Very often, the only way to really get things moving is by forcing them through, backed up by close support—to put it mildly—from data experts. After several years of acclimation and other incentives in the form of project funding, the right balance must now be found between encouraging people to make the shift and compelling them to do so. Compelling adoption is no more or less than imposing a serious and in-depth induction into “Data/AI” before launching any business project. Logically, this implies putting everything to a stop if the adoption is deemed insufficient. Encouraging means providing data offices and data factories with real support resources for the business lines (data product owner, data-evangelist, etc.), resources that will help them to think differently about their processes by making better use of data!

This will prevent Data/AI teams from falling behind business projects or proposing solutions that may sound incredible, but which rarely fit into a business project that is already underway.

Beware of simplistic concepts

As always, some will try to make the problem more straightforward with overly simplified concepts. In 2023, these will include “Data-mesh”, “Data-Fabric”, “Customer-Data-Platform”, “MLOps”, “Low-code / No-code” and so on.

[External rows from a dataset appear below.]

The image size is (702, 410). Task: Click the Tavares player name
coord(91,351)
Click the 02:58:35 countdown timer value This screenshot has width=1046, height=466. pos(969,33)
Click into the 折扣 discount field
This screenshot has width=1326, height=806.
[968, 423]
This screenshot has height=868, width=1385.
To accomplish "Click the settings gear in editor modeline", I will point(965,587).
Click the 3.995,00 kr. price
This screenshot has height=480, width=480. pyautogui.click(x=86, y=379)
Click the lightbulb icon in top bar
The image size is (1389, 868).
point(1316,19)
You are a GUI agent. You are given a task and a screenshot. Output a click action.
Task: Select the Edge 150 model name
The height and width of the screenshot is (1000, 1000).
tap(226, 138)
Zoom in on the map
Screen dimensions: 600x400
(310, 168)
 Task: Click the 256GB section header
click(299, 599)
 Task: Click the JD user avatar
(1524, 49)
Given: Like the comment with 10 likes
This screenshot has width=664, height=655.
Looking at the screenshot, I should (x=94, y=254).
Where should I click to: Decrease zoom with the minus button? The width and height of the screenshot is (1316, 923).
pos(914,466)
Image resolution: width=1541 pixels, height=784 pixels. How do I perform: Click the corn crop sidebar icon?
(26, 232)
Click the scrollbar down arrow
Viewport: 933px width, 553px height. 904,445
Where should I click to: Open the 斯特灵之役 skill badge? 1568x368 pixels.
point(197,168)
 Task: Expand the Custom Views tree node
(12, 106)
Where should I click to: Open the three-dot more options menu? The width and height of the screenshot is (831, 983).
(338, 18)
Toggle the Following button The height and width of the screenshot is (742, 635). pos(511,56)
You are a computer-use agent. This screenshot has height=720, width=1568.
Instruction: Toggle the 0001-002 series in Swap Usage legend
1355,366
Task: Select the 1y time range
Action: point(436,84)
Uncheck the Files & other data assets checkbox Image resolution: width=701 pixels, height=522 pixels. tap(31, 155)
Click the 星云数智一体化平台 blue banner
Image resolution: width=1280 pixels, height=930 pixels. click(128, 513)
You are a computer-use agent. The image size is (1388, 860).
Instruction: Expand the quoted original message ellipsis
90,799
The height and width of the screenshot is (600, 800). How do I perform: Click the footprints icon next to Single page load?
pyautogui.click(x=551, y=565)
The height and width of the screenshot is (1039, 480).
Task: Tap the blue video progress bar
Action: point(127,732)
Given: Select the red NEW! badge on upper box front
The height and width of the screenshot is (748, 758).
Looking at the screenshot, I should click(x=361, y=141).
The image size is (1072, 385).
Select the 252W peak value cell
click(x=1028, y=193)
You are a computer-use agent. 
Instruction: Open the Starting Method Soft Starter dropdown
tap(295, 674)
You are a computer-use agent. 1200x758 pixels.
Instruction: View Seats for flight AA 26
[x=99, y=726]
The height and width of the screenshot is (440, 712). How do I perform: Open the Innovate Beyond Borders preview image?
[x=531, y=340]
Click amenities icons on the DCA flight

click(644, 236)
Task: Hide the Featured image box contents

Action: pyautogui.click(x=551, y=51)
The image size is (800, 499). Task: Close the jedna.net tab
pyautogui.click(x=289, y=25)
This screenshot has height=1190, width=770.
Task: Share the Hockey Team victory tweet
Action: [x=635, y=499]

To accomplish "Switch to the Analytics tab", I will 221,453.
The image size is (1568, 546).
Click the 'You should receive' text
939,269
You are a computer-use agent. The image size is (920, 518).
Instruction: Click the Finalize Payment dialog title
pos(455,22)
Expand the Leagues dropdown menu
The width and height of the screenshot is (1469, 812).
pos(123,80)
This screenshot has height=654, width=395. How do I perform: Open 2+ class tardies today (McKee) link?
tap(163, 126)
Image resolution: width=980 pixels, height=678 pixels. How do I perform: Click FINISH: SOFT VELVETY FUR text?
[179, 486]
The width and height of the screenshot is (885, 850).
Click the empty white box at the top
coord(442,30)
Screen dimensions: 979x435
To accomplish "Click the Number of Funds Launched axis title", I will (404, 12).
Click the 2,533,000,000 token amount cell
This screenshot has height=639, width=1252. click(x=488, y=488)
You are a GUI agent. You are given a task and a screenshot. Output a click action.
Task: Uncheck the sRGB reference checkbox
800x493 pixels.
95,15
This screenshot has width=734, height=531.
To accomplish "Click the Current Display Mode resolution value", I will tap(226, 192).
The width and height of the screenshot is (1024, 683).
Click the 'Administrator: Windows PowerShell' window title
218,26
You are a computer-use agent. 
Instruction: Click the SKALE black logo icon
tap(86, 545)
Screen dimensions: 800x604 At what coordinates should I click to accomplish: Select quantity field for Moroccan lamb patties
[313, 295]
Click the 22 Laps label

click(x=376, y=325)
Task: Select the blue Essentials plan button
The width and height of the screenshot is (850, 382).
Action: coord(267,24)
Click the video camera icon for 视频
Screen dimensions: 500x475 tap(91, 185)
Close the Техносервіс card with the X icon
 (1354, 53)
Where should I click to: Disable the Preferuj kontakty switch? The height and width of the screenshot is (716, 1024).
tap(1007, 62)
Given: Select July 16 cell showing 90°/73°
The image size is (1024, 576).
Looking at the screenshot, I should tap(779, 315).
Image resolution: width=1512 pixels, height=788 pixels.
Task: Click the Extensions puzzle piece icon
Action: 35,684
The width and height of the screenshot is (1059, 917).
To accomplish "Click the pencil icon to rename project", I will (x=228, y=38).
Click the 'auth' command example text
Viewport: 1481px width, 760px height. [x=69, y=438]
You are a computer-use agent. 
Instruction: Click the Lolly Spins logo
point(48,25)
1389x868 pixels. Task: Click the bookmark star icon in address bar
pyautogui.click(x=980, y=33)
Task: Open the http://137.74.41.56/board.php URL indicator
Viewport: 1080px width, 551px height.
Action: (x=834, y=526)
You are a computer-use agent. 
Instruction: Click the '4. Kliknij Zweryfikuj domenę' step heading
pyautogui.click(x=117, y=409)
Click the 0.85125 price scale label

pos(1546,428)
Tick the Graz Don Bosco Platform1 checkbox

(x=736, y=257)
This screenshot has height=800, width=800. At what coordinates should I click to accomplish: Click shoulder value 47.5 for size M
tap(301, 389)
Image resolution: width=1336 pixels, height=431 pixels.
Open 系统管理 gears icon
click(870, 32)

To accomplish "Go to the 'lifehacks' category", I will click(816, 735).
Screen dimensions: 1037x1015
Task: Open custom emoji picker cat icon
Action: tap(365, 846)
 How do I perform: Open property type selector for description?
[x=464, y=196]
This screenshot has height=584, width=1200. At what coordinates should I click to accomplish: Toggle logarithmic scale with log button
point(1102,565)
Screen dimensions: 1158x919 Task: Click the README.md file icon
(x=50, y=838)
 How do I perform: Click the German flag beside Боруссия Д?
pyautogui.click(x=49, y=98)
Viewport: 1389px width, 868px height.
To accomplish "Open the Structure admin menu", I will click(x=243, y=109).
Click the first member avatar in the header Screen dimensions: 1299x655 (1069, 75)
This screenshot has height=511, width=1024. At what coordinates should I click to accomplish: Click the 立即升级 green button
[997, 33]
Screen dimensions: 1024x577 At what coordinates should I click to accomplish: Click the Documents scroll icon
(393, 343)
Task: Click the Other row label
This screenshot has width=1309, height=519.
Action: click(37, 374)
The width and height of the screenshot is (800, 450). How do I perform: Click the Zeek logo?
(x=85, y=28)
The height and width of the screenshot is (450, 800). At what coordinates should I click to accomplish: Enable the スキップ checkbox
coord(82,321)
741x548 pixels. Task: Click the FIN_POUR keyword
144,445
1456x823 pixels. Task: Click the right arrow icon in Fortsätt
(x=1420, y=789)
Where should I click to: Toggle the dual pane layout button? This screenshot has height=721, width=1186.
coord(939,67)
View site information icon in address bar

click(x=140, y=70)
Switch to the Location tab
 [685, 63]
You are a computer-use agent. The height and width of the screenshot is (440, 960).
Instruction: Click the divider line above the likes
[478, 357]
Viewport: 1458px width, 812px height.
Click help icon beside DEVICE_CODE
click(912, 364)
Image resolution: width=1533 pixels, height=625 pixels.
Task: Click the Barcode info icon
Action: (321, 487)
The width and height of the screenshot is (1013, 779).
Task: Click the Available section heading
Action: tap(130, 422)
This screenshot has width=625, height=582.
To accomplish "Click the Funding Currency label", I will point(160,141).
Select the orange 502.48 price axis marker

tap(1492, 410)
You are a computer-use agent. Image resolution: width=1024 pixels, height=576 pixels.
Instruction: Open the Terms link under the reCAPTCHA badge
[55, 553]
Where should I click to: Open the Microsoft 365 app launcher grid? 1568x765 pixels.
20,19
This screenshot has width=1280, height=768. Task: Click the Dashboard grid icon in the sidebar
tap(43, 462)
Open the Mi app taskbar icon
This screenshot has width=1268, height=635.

Far be it from me to denigrate such concepts, all of which contain some nugget of truth, and sometimes genuine technological advances. But they often make us forget that AI and data are first and foremost a question of business commitment, or—in more practical terms—of organizing and integrating data models into business processes. They do not get anywhere if the business teams are not truly committed to the data and AI objectives. To take just one example, data-mesh solutions are currently interesting and, in some cases, fruitful. But their technical implementation will result in nothing if the production, quality, data documentation, and part of the handling has not been transferred to the informed responsibility of the business lines, with all the ensuing implications for the teams and their skills!

Moving towards less generic Data/AI usage cases, serving the specificities and DNA of the company

While some usage cases will continue to apply to the majority of companies (cookieless targeted marketing, omnichannel customer relationships, fraud, operational excellence, etc.), 2023 should, in my opinion, give priority to investments that will favor those of AI and data while taking into account and affirming certain differentiating factors. There are many examples, depending on the industry. Consider a company that has made the physical customer experience a core part of its value proposition. Logically, this will put the focus on data/AI usage cases that will further enhance the quality of the physical experience (prediction of peak customer traffic times, making an appointment with the customer’s preferred salesperson/advisor, personalized training of salespeople/advisors, etc.). In the same way, a company that has chosen to become mission-driven will give greater weight to usage cases that fit in with that mission.

Unsurprisingly—and true to that logic—the acceleration will be even stronger for AI for Green/for Good projects serving the company’s CSR approach, from the basic but complex reliability of ESG indicators to more ambitious usage cases of truly green finance, genuinely scrutinized supply chains, inclusive banking/insurance, less energy-intensive production processes, and so on.

As you can see, 2023 should mark a real turning point: one where AI and data processes finally go hand in hand with business success!